MOJOKERTO – Riuh gamelan mengiringi arak-arakan sesaji hasil bumi di Petirtan Jolotundo, di Dusun Belik, Desa Seloliman, Kecamatan Trawas, Kabupaten Mojokerto, Jawa Timur, Kamis (28/9/2017) . Tiga buah gunungan raksasa berisi hasil bumi dan jajanan pasar nampak berdiri kokoh tepat di depan kolam yang konon dibangun pada masa kejayaan Raja Airlangga, 997 Masehi itu.
Aroma wangi mulai menusuk hidung kala sang tetua dusun menyulut dupa. Pertanda prosesi ruwat petirtan yang terletak di lereng Gunung Penanggungan ini di mulai. Puluhan kendi (tempat menyimpan air minum berbahan tanah liat) berisi air dari berbagai petirtan berjejer rapi ditepian kolam. Ditengahnya, dua gentong berukuran sedang, terlihat dibalut dengan kain kafan.

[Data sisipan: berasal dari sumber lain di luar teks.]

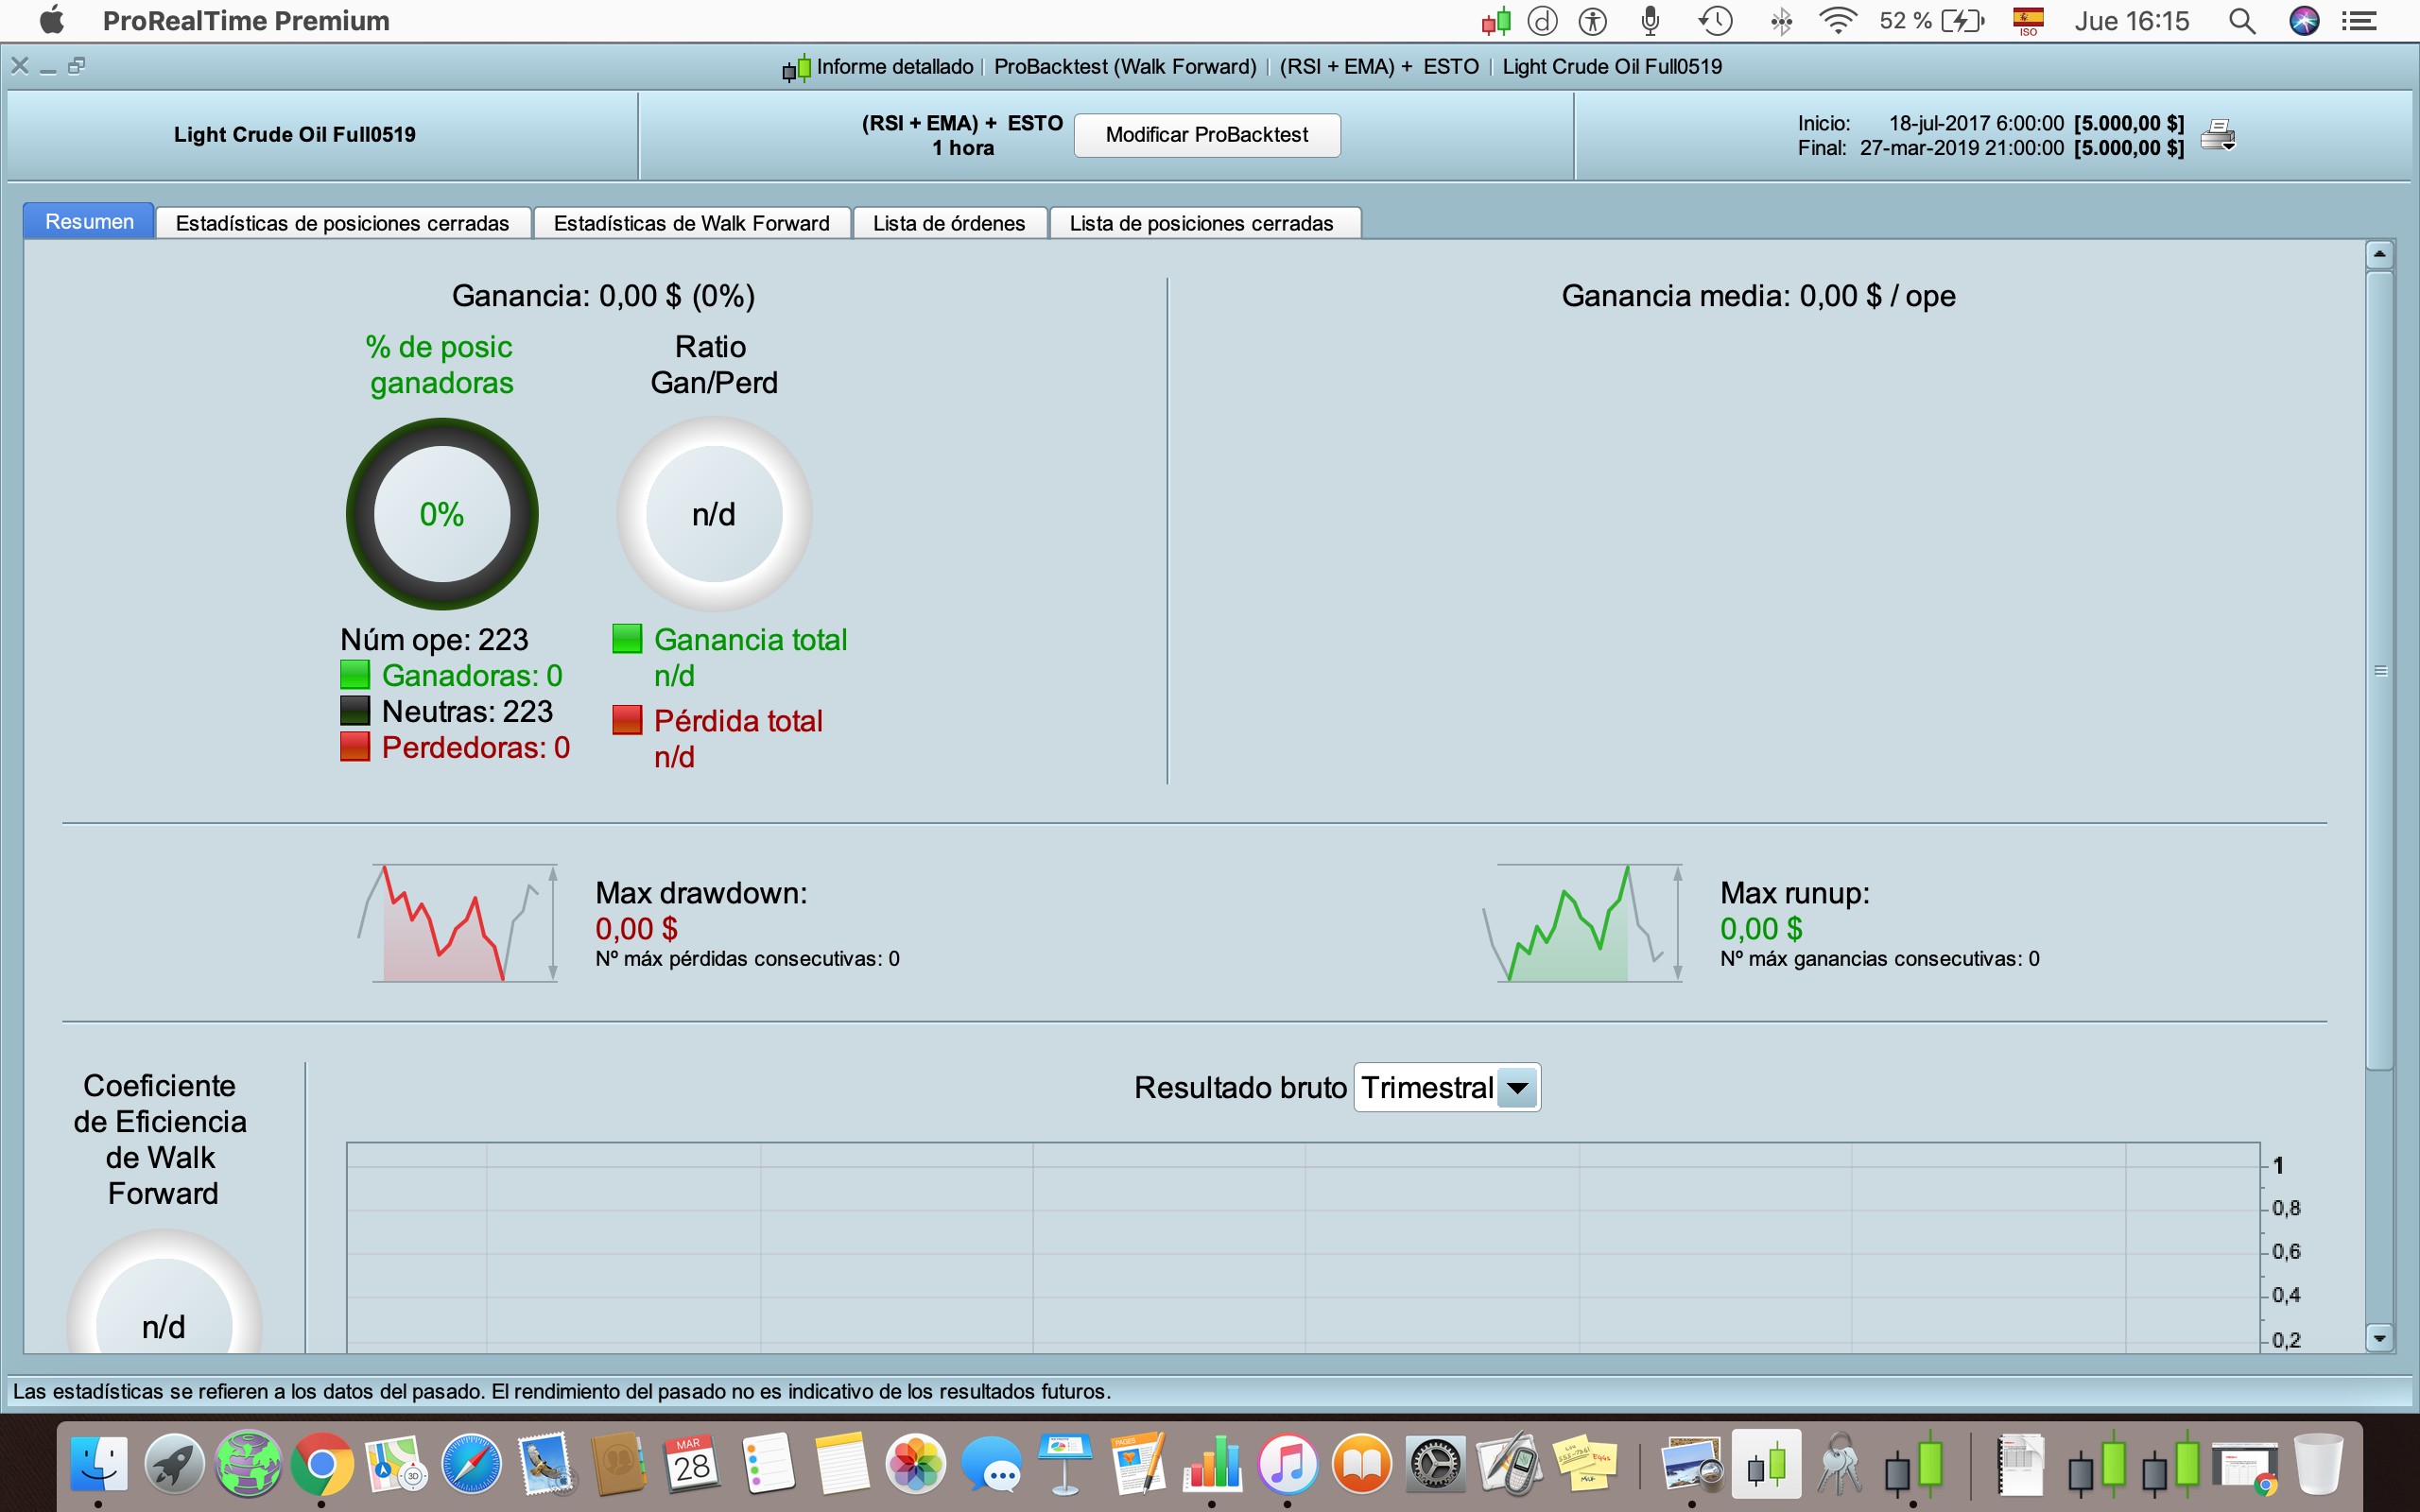Viewport: 2420px width, 1512px height.
Task: Open Wi-Fi status menu
Action: (1837, 21)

Selang 20 menit kemudian, prosesi pembacaan doa pun selesai. Sang juru kunci Petirtan Jolotundo bersama dengan tokoh adat lainnya, lantas masuk ke dalam kolam. Satu persatu, air dari pancuran di petirtan Jolotundo diambilnya menggunakan gentong kecil berbahan tanah liat itu. Hening, tak ada satupun mulut yang berbicara, hanya suara gemericik air dari 52 pancuran yang terus mengusik telinga.

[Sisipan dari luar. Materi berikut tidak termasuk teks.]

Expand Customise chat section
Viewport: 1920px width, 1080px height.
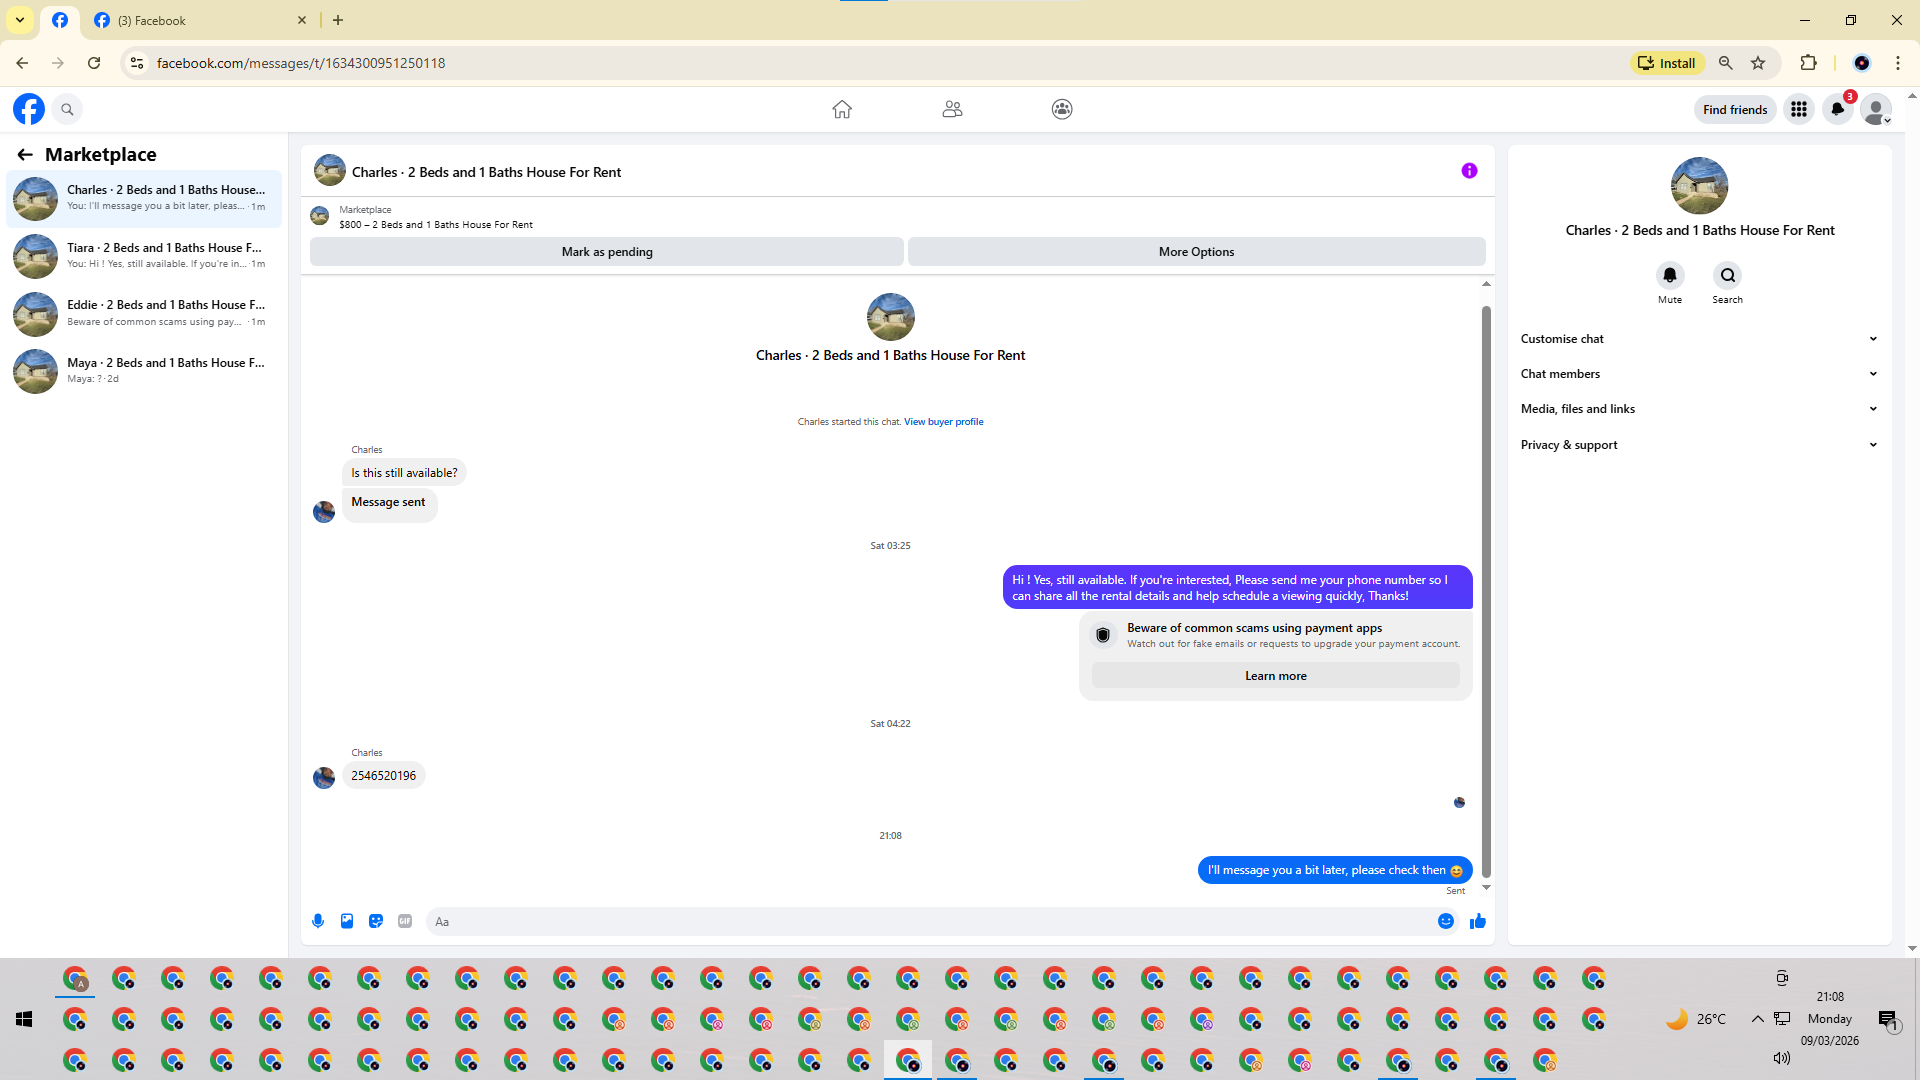(x=1698, y=339)
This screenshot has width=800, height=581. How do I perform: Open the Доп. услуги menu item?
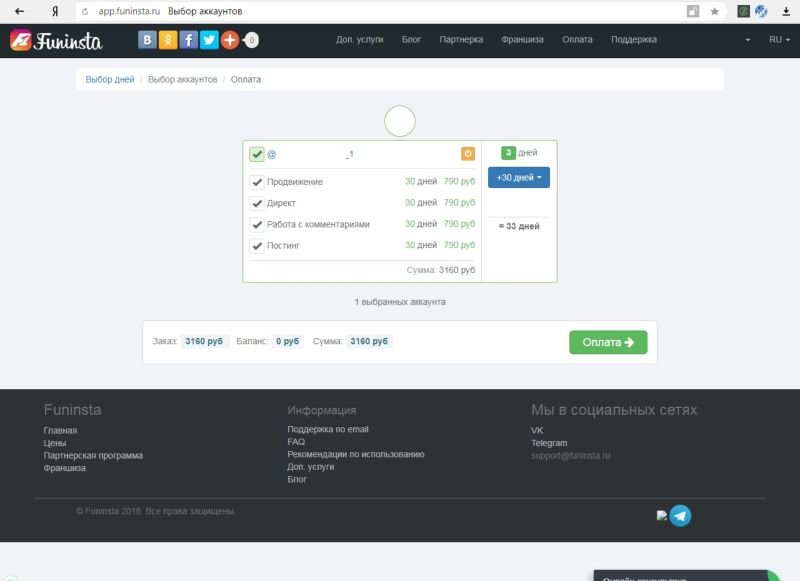(359, 40)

Proses pengumpulan mata air pun usai. Sang tetua dusun lantas menuangkan air ke dalam dua gentong berukuran tanggung yang tertutup kain kafan itu. Disusul dengan air yang berasal dari 32 petirtan lainnya yang tersebar di lereng gunung setinggi 1.653 m dpl, yang konon dulunya merupakan puncak Gunung Semeru.
"Hari ini kami warga Dusun Belik, Desa Seloliman melakukan ruwat Petirtan Jolotundo. Ruwat petirtan ini selain untuk nguri-uri tradisi, juga menjaga agar Petirtan Jolotundo ini tidak surut meskipun musim kemarau,” ungkap tetua Dusun Belik, Desa Seloliman, Jari Kamis (28/9/2017).

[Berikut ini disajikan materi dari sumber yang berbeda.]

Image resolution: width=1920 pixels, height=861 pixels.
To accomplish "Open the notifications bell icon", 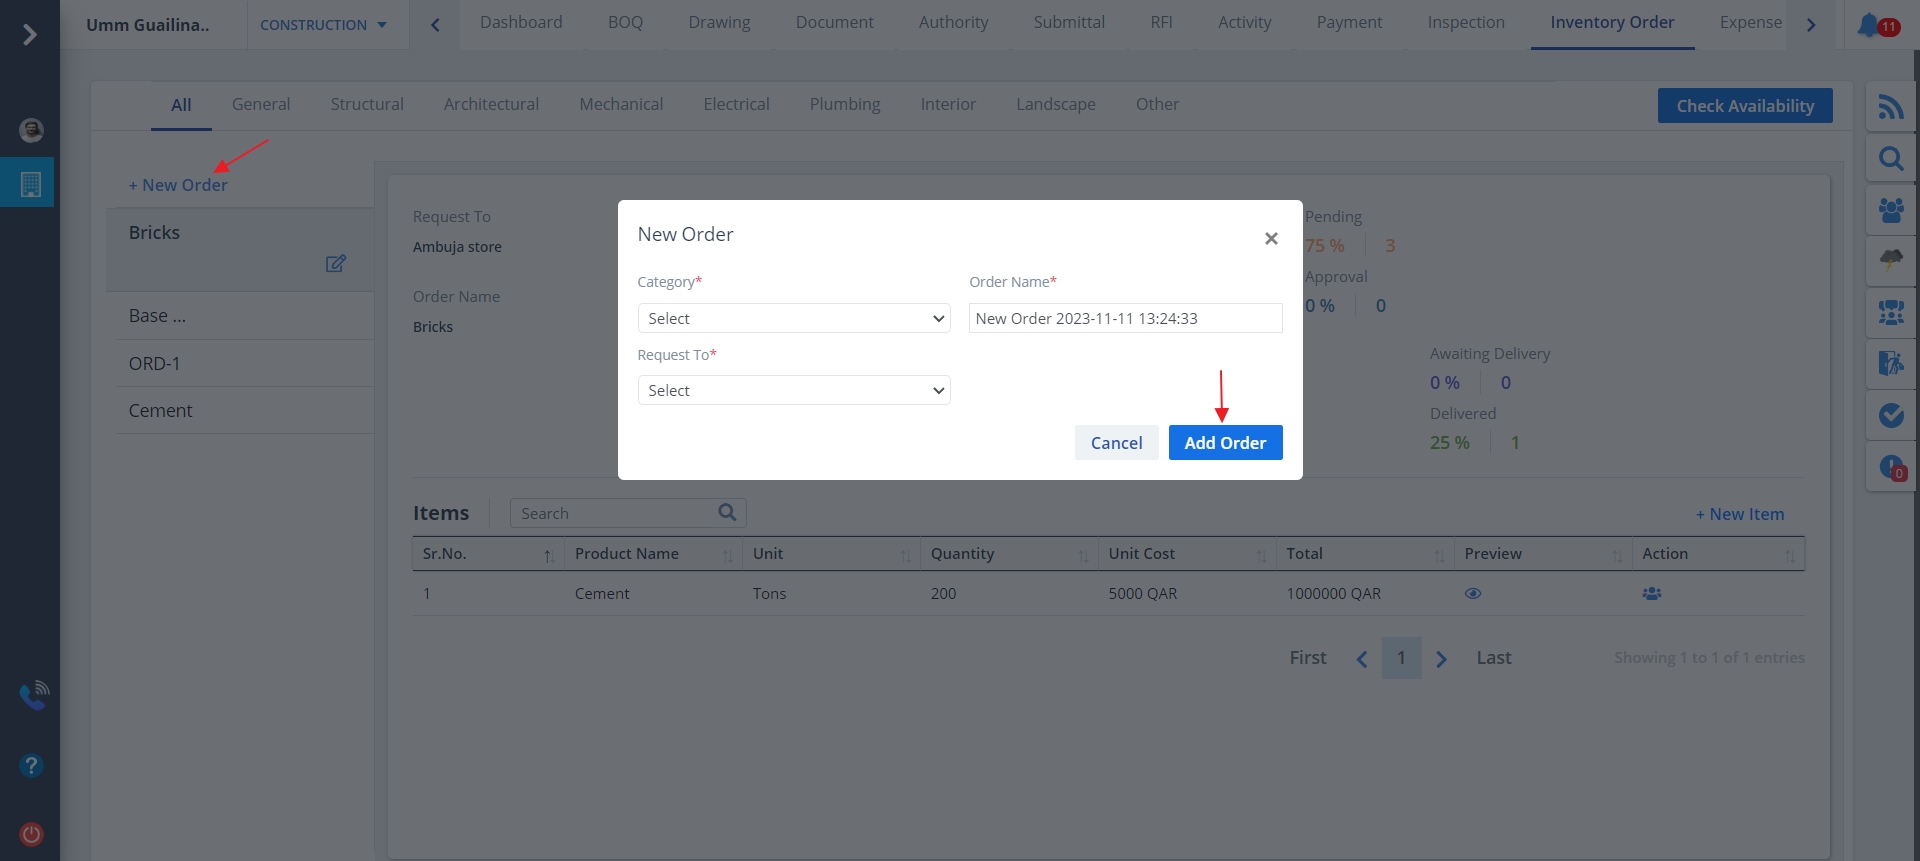I will click(1868, 25).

Pria yang kini berusia 70 tahun itu lantas bertutur. Ruwat situs candi yang dilakukan warga dusun di sekitar Petirtan Jolotundo ini dilakukan setiap tahun secara turun temurun. Biasanya, ruwat ini dilakukan pada awal bulan Suro atau bulan Muharram. Disaat warga setempat yang mayoritas petani, sudah selesai memanen hasil bumi.
”Dalam ruwatan ini, kita ambil 33 sumber mata air yang ada di seluruh lereng Gunung Penanggungan. Kita jadikan satu dalam gentong tadi, kemudian kita berdoa bersama. Air dari 33 sumber itulah yang biasanya menjadi rebutan masyarakat,” tutunya, sembari mengatakan dari 33 sumber mata air yang wajib ada yakni 7 mata air.
Sebanyak 7 mata air yang wajib ada itu yakni sumber Petirtan Jolotundo, sumber Petirtan Jolosuto, sumber Petirtan Resi Barada, sumber Petirtan Putri-putra, sumber Petirtan Bagong, sumber Petirtan Lembang dan sumber Petirtan Sapar. Namun demikian, Jari memastikan jika 33 sumber yang ada di lereng Gunung Penanggungan itu selalu ada setiap kali ruwatan dilakukan.
”Kami tidak berani mengurangi prosesi ritual yang sudah menjadi tradisi nenek moyang ini. Kita sekarang bisa menikmati kemerdekaan seperti ini, karena perjuangan nenek moyang. Petirtaan Jolotundo banyak dikunjungi orang, juga karena nenek moyang kita, sehingga sudah seharusnya kita merawat dengan baik tradisi-tradisi yang sudah diturunkan,” terang Jari.
Rangkaian prosesi ruwat Petirtan Jolotundo itupun usai dengan ditandai rebutan gunungan jajanan pasar dan hasil bumi. Puluhan tumpeng berisi nasi dan ayam bakar itupun dibagikan kepada warga dan wisatawan. Tampak rasa persatuan yang begitu kuat. Sebab, tak hanya umat hindu, akan tetapi tidak sedikit pula umat muslim yang datang ke lokasi itu dan turut serta menyaksikan prosesi ruwatan tersebut.